## START Available records

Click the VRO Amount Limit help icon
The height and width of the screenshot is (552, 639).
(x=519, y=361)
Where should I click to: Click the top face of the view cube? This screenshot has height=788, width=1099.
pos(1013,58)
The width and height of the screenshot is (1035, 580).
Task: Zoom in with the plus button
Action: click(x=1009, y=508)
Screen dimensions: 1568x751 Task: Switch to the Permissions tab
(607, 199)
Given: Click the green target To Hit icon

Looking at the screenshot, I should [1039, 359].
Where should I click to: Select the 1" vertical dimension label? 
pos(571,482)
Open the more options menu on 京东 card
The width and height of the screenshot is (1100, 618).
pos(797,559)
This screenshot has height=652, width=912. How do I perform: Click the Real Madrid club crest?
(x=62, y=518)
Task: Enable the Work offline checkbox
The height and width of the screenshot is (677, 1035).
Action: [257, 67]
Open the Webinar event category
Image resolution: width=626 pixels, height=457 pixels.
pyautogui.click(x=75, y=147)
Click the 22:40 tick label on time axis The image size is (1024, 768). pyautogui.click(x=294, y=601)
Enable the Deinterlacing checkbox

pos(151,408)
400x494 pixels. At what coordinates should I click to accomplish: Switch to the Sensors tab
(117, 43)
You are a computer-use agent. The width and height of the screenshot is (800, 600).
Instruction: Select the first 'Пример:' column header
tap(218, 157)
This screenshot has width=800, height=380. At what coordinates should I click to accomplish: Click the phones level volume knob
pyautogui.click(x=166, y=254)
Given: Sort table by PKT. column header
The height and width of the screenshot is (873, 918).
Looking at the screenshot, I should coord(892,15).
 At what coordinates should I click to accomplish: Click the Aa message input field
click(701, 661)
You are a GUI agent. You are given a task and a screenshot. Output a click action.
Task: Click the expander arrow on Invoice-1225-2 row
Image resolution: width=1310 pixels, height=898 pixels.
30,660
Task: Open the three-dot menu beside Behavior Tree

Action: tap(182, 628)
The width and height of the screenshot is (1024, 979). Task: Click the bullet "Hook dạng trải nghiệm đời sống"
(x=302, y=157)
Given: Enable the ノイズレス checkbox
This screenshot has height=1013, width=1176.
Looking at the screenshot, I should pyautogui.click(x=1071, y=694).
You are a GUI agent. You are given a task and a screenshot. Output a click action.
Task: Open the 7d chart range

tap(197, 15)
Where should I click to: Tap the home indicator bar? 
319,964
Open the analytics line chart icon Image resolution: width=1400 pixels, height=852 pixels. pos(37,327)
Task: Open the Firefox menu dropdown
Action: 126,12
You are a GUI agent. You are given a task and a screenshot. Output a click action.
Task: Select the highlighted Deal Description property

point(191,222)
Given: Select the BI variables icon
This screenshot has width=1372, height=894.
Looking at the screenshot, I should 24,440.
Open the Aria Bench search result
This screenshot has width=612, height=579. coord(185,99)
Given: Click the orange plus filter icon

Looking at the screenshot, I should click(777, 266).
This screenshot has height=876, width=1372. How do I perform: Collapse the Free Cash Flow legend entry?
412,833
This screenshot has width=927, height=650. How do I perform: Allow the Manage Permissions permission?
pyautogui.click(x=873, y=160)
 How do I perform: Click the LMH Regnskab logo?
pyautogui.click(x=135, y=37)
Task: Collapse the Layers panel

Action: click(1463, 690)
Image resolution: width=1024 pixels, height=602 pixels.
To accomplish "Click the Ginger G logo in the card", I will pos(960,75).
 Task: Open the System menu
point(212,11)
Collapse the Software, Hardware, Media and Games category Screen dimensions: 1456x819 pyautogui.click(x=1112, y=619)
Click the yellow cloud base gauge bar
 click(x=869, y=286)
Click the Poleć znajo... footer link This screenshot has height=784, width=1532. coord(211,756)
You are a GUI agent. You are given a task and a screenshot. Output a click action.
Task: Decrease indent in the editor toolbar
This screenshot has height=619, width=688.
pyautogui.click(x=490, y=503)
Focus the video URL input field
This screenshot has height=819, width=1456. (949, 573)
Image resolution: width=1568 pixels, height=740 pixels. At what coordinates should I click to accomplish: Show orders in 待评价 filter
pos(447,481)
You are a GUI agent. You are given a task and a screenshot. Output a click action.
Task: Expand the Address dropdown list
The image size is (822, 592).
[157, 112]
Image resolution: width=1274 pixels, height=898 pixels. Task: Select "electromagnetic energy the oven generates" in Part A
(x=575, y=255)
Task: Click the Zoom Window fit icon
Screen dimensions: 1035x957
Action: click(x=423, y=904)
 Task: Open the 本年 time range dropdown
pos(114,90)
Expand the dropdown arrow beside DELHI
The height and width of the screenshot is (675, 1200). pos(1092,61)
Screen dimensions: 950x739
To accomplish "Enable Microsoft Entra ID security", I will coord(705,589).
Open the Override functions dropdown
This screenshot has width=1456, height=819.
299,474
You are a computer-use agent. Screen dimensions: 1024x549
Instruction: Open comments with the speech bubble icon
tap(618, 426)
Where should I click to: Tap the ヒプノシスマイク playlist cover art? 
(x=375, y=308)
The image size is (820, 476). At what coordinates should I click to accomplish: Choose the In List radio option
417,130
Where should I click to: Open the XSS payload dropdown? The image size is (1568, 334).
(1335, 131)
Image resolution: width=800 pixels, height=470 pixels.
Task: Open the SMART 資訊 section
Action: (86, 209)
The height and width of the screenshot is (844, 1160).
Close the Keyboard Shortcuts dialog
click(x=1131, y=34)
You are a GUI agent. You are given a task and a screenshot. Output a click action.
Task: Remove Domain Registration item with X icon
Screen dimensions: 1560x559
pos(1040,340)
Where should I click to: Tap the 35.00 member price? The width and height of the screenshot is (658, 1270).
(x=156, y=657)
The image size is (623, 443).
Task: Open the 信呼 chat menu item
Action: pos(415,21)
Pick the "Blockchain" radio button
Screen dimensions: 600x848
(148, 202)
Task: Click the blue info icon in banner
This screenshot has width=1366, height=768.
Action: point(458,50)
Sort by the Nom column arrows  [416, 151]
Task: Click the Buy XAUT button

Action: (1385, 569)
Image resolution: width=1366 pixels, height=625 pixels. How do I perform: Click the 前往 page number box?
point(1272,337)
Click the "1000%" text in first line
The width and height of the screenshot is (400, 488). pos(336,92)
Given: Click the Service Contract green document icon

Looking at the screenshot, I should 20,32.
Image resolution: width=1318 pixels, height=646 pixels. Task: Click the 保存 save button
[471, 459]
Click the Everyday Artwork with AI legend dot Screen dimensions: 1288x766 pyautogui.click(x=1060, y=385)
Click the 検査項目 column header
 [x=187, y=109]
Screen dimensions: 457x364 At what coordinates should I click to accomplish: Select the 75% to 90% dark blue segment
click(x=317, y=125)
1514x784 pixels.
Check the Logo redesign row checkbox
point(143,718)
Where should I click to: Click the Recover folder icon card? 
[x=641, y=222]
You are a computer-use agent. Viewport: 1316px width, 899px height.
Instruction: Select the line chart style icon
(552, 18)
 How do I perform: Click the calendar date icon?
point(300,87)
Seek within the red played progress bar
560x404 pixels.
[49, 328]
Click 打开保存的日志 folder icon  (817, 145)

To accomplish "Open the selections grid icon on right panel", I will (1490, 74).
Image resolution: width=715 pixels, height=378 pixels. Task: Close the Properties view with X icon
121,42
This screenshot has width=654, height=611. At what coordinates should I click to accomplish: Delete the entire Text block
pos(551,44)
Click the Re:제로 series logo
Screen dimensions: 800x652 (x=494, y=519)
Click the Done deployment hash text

## END Available records

§ Requirements
Substitute "check box" for every occurrence of "checkbox" in the lines and rewrite them, changing nothing else.

§ Expected output
Click the VRO Amount Limit help icon
The height and width of the screenshot is (552, 639).
(x=519, y=361)
Where should I click to: Click the top face of the view cube? This screenshot has height=788, width=1099.
pos(1013,58)
The width and height of the screenshot is (1035, 580).
Task: Zoom in with the plus button
Action: click(x=1009, y=508)
Screen dimensions: 1568x751 Task: Switch to the Permissions tab
(607, 199)
Given: Click the green target To Hit icon

Looking at the screenshot, I should [1039, 359].
Where should I click to: Select the 1" vertical dimension label? 
pos(571,482)
Open the more options menu on 京东 card
The width and height of the screenshot is (1100, 618).
pos(797,559)
This screenshot has height=652, width=912. How do I perform: Click the Real Madrid club crest?
(x=62, y=518)
Task: Enable the Work offline check box
The height and width of the screenshot is (677, 1035).
Action: [257, 67]
Open the Webinar event category
Image resolution: width=626 pixels, height=457 pixels.
pyautogui.click(x=75, y=147)
Click the 22:40 tick label on time axis The image size is (1024, 768). pyautogui.click(x=294, y=601)
Enable the Deinterlacing check box

pos(151,408)
400x494 pixels. At what coordinates should I click to accomplish: Switch to the Sensors tab
(117, 43)
You are a computer-use agent. The width and height of the screenshot is (800, 600).
Instruction: Select the first 'Пример:' column header
tap(218, 157)
This screenshot has width=800, height=380. At what coordinates should I click to accomplish: Click the phones level volume knob
pyautogui.click(x=166, y=254)
Given: Sort table by PKT. column header
The height and width of the screenshot is (873, 918).
Looking at the screenshot, I should coord(892,15).
 At what coordinates should I click to accomplish: Click the Aa message input field
click(701, 661)
You are a GUI agent. You are given a task and a screenshot. Output a click action.
Task: Click the expander arrow on Invoice-1225-2 row
Image resolution: width=1310 pixels, height=898 pixels.
30,660
Task: Open the three-dot menu beside Behavior Tree

Action: tap(182, 628)
The width and height of the screenshot is (1024, 979). Task: Click the bullet "Hook dạng trải nghiệm đời sống"
(x=302, y=157)
Given: Enable the ノイズレス check box
This screenshot has height=1013, width=1176.
Looking at the screenshot, I should pyautogui.click(x=1071, y=694).
You are a GUI agent. You are given a task and a screenshot. Output a click action.
Task: Open the 7d chart range

tap(197, 15)
Where should I click to: Tap the home indicator bar? 
319,964
Open the analytics line chart icon Image resolution: width=1400 pixels, height=852 pixels. pos(37,327)
Task: Open the Firefox menu dropdown
Action: 126,12
You are a GUI agent. You are given a task and a screenshot. Output a click action.
Task: Select the highlighted Deal Description property

point(191,222)
Given: Select the BI variables icon
This screenshot has width=1372, height=894.
Looking at the screenshot, I should 24,440.
Open the Aria Bench search result
This screenshot has width=612, height=579. coord(185,99)
Given: Click the orange plus filter icon

Looking at the screenshot, I should click(777, 266).
This screenshot has height=876, width=1372. How do I perform: Collapse the Free Cash Flow legend entry?
412,833
This screenshot has width=927, height=650. How do I perform: Allow the Manage Permissions permission?
pyautogui.click(x=873, y=160)
 How do I perform: Click the LMH Regnskab logo?
pyautogui.click(x=135, y=37)
Task: Collapse the Layers panel

Action: click(1463, 690)
Image resolution: width=1024 pixels, height=602 pixels.
To accomplish "Click the Ginger G logo in the card", I will pos(960,75).
 Task: Open the System menu
point(212,11)
Collapse the Software, Hardware, Media and Games category Screen dimensions: 1456x819 pyautogui.click(x=1112, y=619)
Click the yellow cloud base gauge bar
 click(x=869, y=286)
Click the Poleć znajo... footer link This screenshot has height=784, width=1532. coord(211,756)
You are a GUI agent. You are given a task and a screenshot. Output a click action.
Task: Decrease indent in the editor toolbar
This screenshot has height=619, width=688.
pyautogui.click(x=490, y=503)
Focus the video URL input field
This screenshot has height=819, width=1456. (949, 573)
Image resolution: width=1568 pixels, height=740 pixels. At what coordinates should I click to accomplish: Show orders in 待评价 filter
pos(447,481)
You are a GUI agent. You are given a task and a screenshot. Output a click action.
Task: Expand the Address dropdown list
The image size is (822, 592).
[157, 112]
Image resolution: width=1274 pixels, height=898 pixels. Task: Select "electromagnetic energy the oven generates" in Part A
(x=575, y=255)
Task: Click the Zoom Window fit icon
Screen dimensions: 1035x957
Action: click(x=423, y=904)
 Task: Open the 本年 time range dropdown
pos(114,90)
Expand the dropdown arrow beside DELHI
The height and width of the screenshot is (675, 1200). pos(1092,61)
Screen dimensions: 950x739
To accomplish "Enable Microsoft Entra ID security", I will coord(705,589).
Open the Override functions dropdown
This screenshot has width=1456, height=819.
299,474
You are a computer-use agent. Screen dimensions: 1024x549
Instruction: Open comments with the speech bubble icon
tap(618, 426)
Where should I click to: Tap the ヒプノシスマイク playlist cover art? 
(x=375, y=308)
The image size is (820, 476). At what coordinates should I click to accomplish: Choose the In List radio option
417,130
Where should I click to: Open the XSS payload dropdown? The image size is (1568, 334).
(1335, 131)
Image resolution: width=800 pixels, height=470 pixels.
Task: Open the SMART 資訊 section
Action: (86, 209)
The height and width of the screenshot is (844, 1160).
Close the Keyboard Shortcuts dialog
click(x=1131, y=34)
You are a GUI agent. You are given a task and a screenshot. Output a click action.
Task: Remove Domain Registration item with X icon
Screen dimensions: 1560x559
pos(1040,340)
Where should I click to: Tap the 35.00 member price? The width and height of the screenshot is (658, 1270).
(x=156, y=657)
The image size is (623, 443).
Task: Open the 信呼 chat menu item
Action: pos(415,21)
Pick the "Blockchain" radio button
Screen dimensions: 600x848
(148, 202)
Task: Click the blue info icon in banner
This screenshot has width=1366, height=768.
Action: point(458,50)
Sort by the Nom column arrows  [416, 151]
Task: Click the Buy XAUT button

Action: (1385, 569)
Image resolution: width=1366 pixels, height=625 pixels. How do I perform: Click the 前往 page number box?
point(1272,337)
Click the "1000%" text in first line
The width and height of the screenshot is (400, 488). pos(336,92)
Given: Click the Service Contract green document icon

Looking at the screenshot, I should 20,32.
Image resolution: width=1318 pixels, height=646 pixels. Task: Click the 保存 save button
[471, 459]
Click the Everyday Artwork with AI legend dot Screen dimensions: 1288x766 pyautogui.click(x=1060, y=385)
Click the 検査項目 column header
 [x=187, y=109]
Screen dimensions: 457x364 At what coordinates should I click to accomplish: Select the 75% to 90% dark blue segment
click(x=317, y=125)
1514x784 pixels.
Check the Logo redesign row check box
point(143,718)
Where should I click to: Click the Recover folder icon card? 
[x=641, y=222]
You are a computer-use agent. Viewport: 1316px width, 899px height.
Instruction: Select the line chart style icon
(552, 18)
 How do I perform: Click the calendar date icon?
point(300,87)
Seek within the red played progress bar
560x404 pixels.
[49, 328]
Click 打开保存的日志 folder icon  (817, 145)

To accomplish "Open the selections grid icon on right panel", I will (1490, 74).
Image resolution: width=715 pixels, height=378 pixels. Task: Close the Properties view with X icon
121,42
This screenshot has width=654, height=611. At what coordinates should I click to accomplish: Delete the entire Text block
pos(551,44)
Click the Re:제로 series logo
Screen dimensions: 800x652 (x=494, y=519)
Click the Done deployment hash text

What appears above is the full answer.